[SELECTED TEXT]
The Ohio History Connection Discloses Data Breach Potentially Impacting 7,600 Individuals
The Ohio History Connection (OHC), a statewide history nonprofit that is one of the oldest historical societies in Ohio, has suffered a data breach following a ransomware attack that occurred early July 2023. In their notice, OHC stated that the currently unnamed threat group encrypted their internal data servers and exfiltrated data. OHC detailed that the threat group rejected the organization's counteroffer during negotiations in early August 2023, and claim that "the personal information of certain stakeholders may now be accessible." The following information may have been accessed: names, addresses, Social Security numbers (SSNs) of current or former OHC employees (from 2009 to 2023), W-9 reports, additional records containing names and SSNs of contracted vendors of OHC, and images of checks provided to OHC by members and donors beginning in 2020. Approximately 7,600 individuals may be impacted by OHC's data breach, and the organization emphasized that there is currently no evidence that any misuse or attempted use of the exposed information has occurred. Data breach notification letters were mailed on August 23, 2023. CTIX analysts will continue to monitor for newly reported data breaches and provide details when applicable.
Threat Actor Activity
Chinese-linked Threat Actor Observed Conducting Espionage Operations on Taiwanese Organizations
Flax Typhoon, also known as Ethereal Panda, is a Chinese-linked threat group that has ran espionage operations targeting dozens of Taiwanese organizations as far back as mid-2021. The threat group has been observed targeting government agencies and organizations within the education, critical manufacturing, and information technology sectors across Southeast Asia, North America, and Africa. Flax Typhoon has also been observed gaining and maintaining long-term access to Taiwanese organizations' networks by utilizing tools built into the operating system and living-off-the-land tactics, making detection and mitigation more difficult. This has prompted researchers to continually publish the group's distinctive pattern of malicious activity in order to gain greater visibility into other parts of the actor's operation. There is significant concern about the impact that attacks would have if the group were to reuse their tactics in operations targeting other countries. The group gains initial access by exploiting known vulnerabilities in public-facing servers before deploying a VPN connection to collect credentials using Mimikatz and conduct further vulnerability scans. The group uses legitimate VPN applications, which makes distinguishing malicious traffic from legitimate traffic much more difficult. The behavior observed by Flax Typhoon suggests that the campaign's end goal is to perform espionage and maintain their network footholds. CTIX analysts recommend conducting vulnerability and patch management, especially on systems and services exposed to the public internet.

[TASK OBJECTIVE] Extend the cybersecurity threat bulletin above, picking up after its final sentence.

[DATA]

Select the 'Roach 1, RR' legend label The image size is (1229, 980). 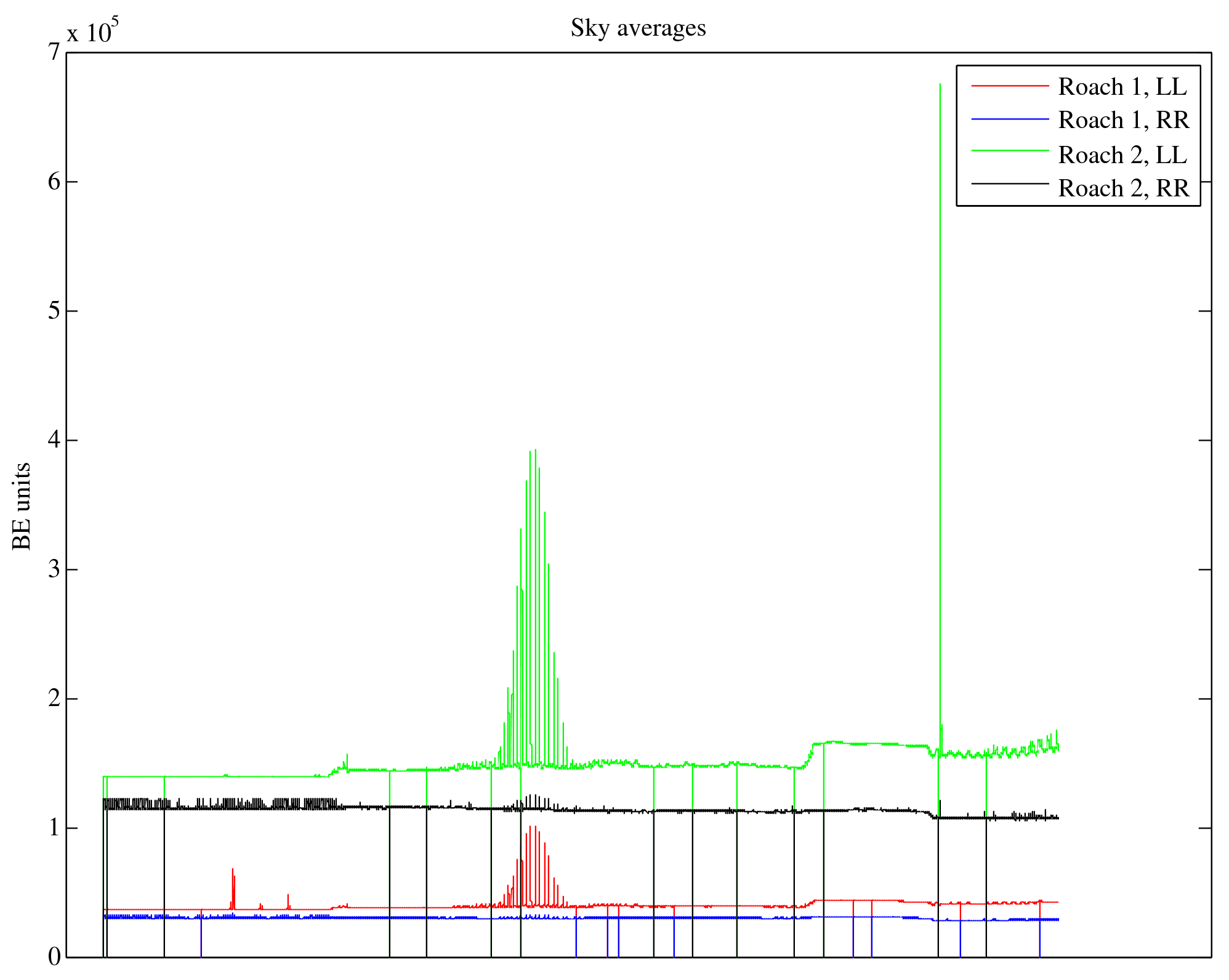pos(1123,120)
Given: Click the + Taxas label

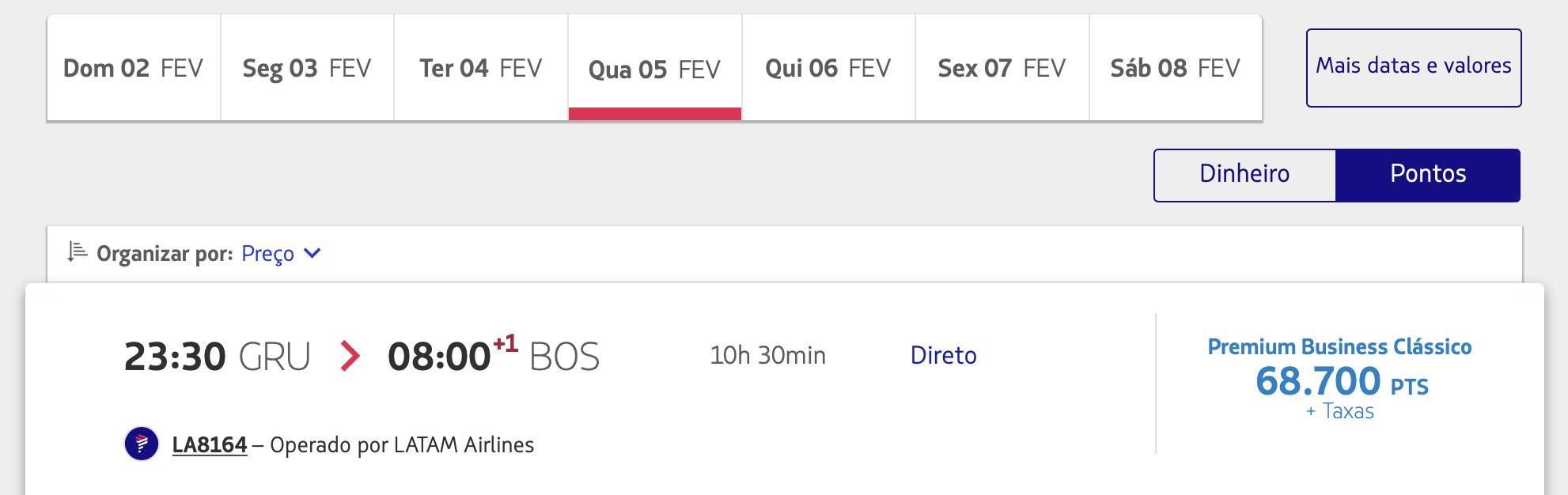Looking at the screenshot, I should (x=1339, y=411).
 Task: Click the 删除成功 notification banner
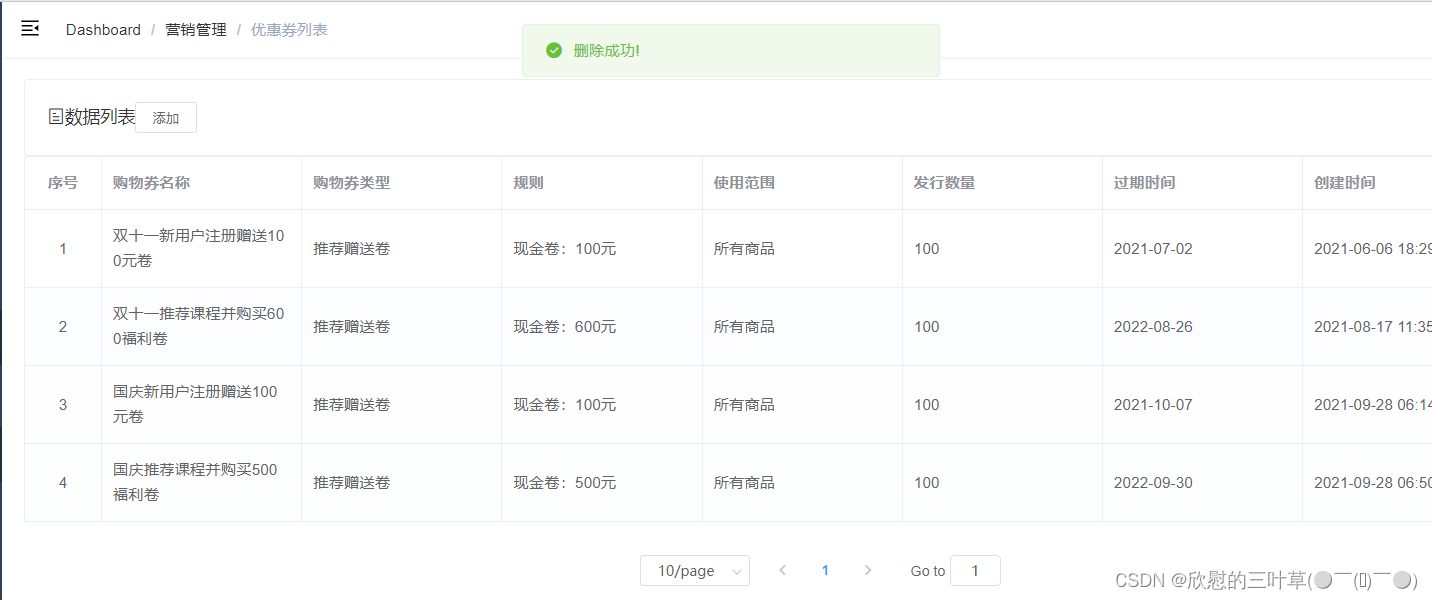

[ANSWER TO THIS EXERCISE]
CISA Adds Critical Zero-day Ivanti Sentry Bug to the KEV
The U.S. Cybersecurity and Infrastructure Security Agency (CISA) has added an actively exploited critical zero-day vulnerability in Ivanti Sentry (formerly MobileIron Sentry) to its Known Exploited Vulnerabilities (KEV) catalog. The advisory comes after researchers published a working proof-of-concept (PoC) exploit. Ivanti's Sentry product is an in-line secure mobile gateway that allows administrators to manage and secure traffic between mobile devices and back-end enterprise systems. The flaw, tracked as CVE-2023-38035 (CVSS score of 9.8/10), is an authentication bypass vulnerability that could allow unauthenticated attackers to gain access to sensitive APIs. If successfully exploited, threat actors could make configuration changes on the administrative portal of Sentry that allow them to run commands and write files to victims' systems. In the PoC, the researchers stated that the exploit "abuses an unauthenticated command injection to execute arbitrary commands as the root user." An Ivanti spokesperson stated that at this time they are only aware of a limited number of impacted customers and didn't specify any of the technical details surrounding the compromise. This flaw affects all supported versions of Sentry and customers are urged to restrict port 8443 (used to access the Ivanti Sentry administrative portal) from the public internet until they can apply the remediation. In Ivanti's customer advisory, they state that each version of Sentry has its own dedicated script and if applied to the wrong versions, will not remediate the vulnerability. CTIX analysts recommend that all administrators responsible for their organization's instance of Sentry follow the guidance in Ivanti's advisory linked-below and apply the remediation script as soon as possible to prevent future exploitation. The vulnerability's presence on the KEV mandates that all Federal Civilian Executive Branch (FCEB) agencies become compliant by remediating the flaw by no later than September 12, 2023.
- The Record: CVE-2023-38035 Article
- Security Affairs: CVE-2023-38035 Article
- Ivanti: CVE-2023-38035 Advisory
- CISA: CVE-2023-38035 KEV Advisory
The semi-weekly Ankura Cyber Threat Investigations and Expert Services (CTIX) FLASH Update is designed to provide timely and relevant cyber intelligence pertaining to current or emerging cyber events. The preceding is a collection of cyber threat intelligence leads assembled over the past few days and typically includes high level intelligence pertaining to recent threat group/actor activity and newly identified vulnerabilities impacting a wide range of industries and victims. Please feel free to reach out to the Flash Team (firstname.lastname@example.org) if additional context is needed.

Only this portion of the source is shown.